Mit fleißiger Hilfe der kleinen Kindergartenkinder hat der Landtagsabgeordnete Frank Sundermann im "Schöpfungsgarten" des Evangelischen Kneipp-Kindergartens Tecklenburg eine Rotbuche gepflanzt. Bild: Büro Sundermann

„Schöpfungsgarten“ um Baum des Jahres reicher

Kinder pflanzen mit Sundermann Rotbuche am Kneipp-Kindergarten Tecklenburg

Tecklenburg. Wer findet die meisten Regenwürmer? Ausgerüstet mit Schaufel, Spaten und Eimer haben sich zehn Kitakinder und der Landtagsabgeordnete für das Tecklenburger Land, Frank Sundermann (SPD), an die Arbeit gemacht und im „Schöpfungsgarten“ des Evangelischen Kneipp-Kindergartens in Tecklenburg eine Rotbuche, den Baum des Jahres, gepflanzt. „Ich mache gerne Pflanzaktionen mit Kindern. Sie sind immer eifrig dabei, möchten mithelfen und sind neugierig darauf, wie man einen Baum richtig pflanzt, damit er auch ordentlich wächst. Das wichtigste: immer schön gießen“, sagt Sundermann. Mit dabei waren die Leiterin des Kindergartens, Jennifer Brand, und weitere Mitglieder des SPD-Ortsvereins Tecklenburg.

 

Bild: Büro Sundermann

 

Sundermann gelernter Gärtner – kleine Helfer

Der „Schöpfungsgarten“, eine Wiese bzw. Fläche am Kindergarten, wird mit Hilfe des Fördervereins unterhalten. Dort sind mit Erdbeeren bepflanzte Hochbeete angelegt worden, es gibt Fässer, in denen Kürbisse und Zucchini gepflanzt werden, und kleine Obstbäume. Sundermann, gelernter Gärtner und Gartenbauingenieur, pflanze häufig den Baum des Jahres. „In diesem Jahr ist es die Rotbuche, weil sie ebenfalls eine Baumart ist, die von den Auswirkungen des Klimawandels betroffen ist und mit zu trockenem oder warmem Wetter nicht gut klarkommt“, sagt Sundermann. Deshalb müsse sie nun ordentlich gegossen werden. „Aber dafür gibt es hier ja genügend kleine Nachwuchsgärtnerinnen und Nachwuchsgärtner.“

 

Der Baum steht und die Kinder sind ganz schön geschafft, bei dem warmen Wetter.

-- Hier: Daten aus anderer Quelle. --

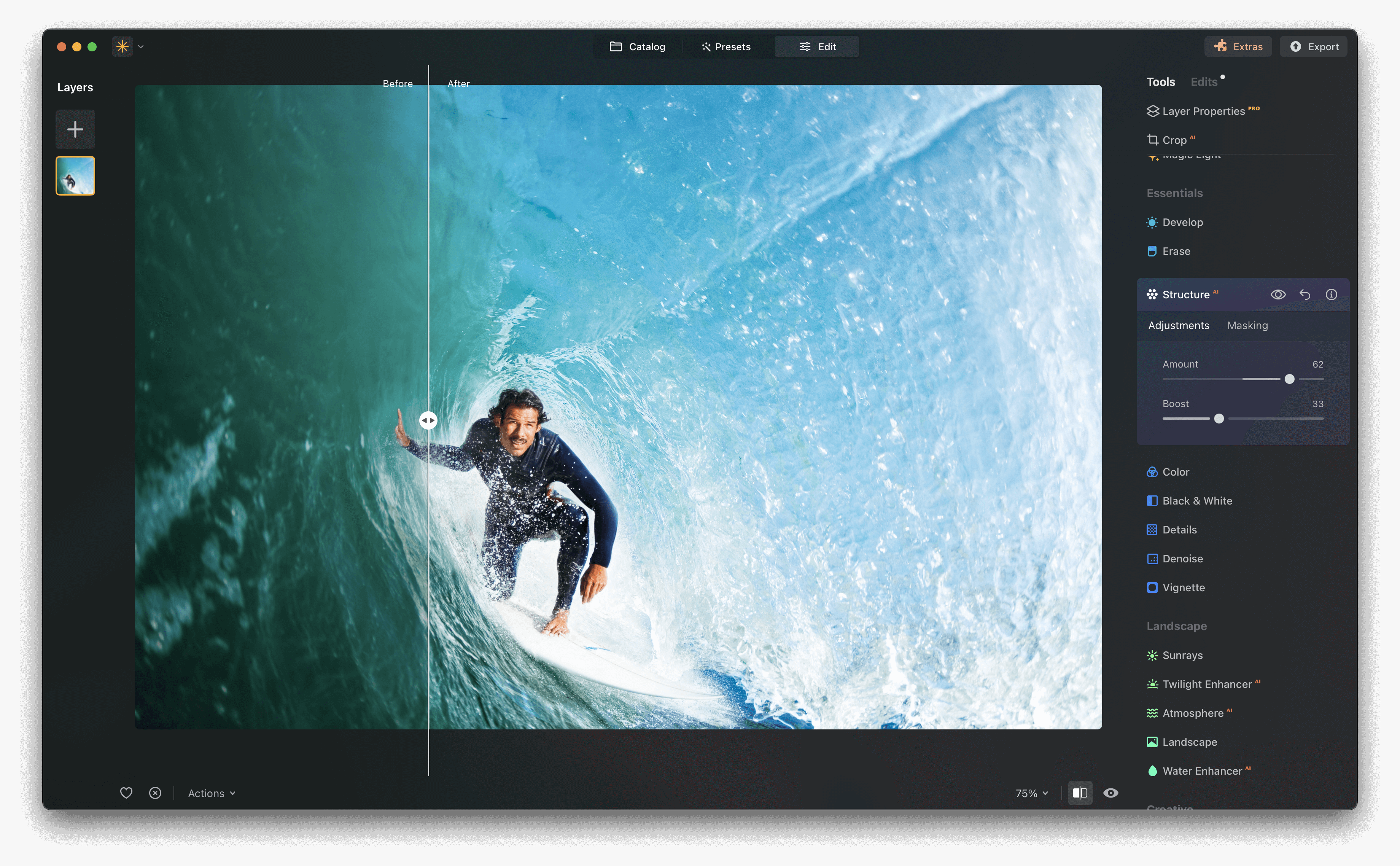Toggle Structure adjustment visibility with the eye icon
Image resolution: width=1400 pixels, height=866 pixels.
[1278, 294]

Bild: Büro Sundermann

 

Forderung nach Beitragsfreiheit für Kitas

Nachdem der Baum seinen Platz gefunden hatte, hat sich Sundermann mit Jennifer Brand und dem Ortsverein über frühkindliche Bildung ausgetauscht. „Aus landespolitischer Sicht ist es meiner Ansicht nach wichtig, dass das Land nicht nur für genügend wohnortnahe Betreuungsplätze sorgt, sondern auch die Gebühren komplett übernimmt, und nicht nur für die letzten zwei Kita-Jahre. Nicht die Eltern sollten für die Bildung ihrer Kinder von der Kita bis zur Uni zahlen, sondern das Land NRW und der Bund“, sagt Sundermann.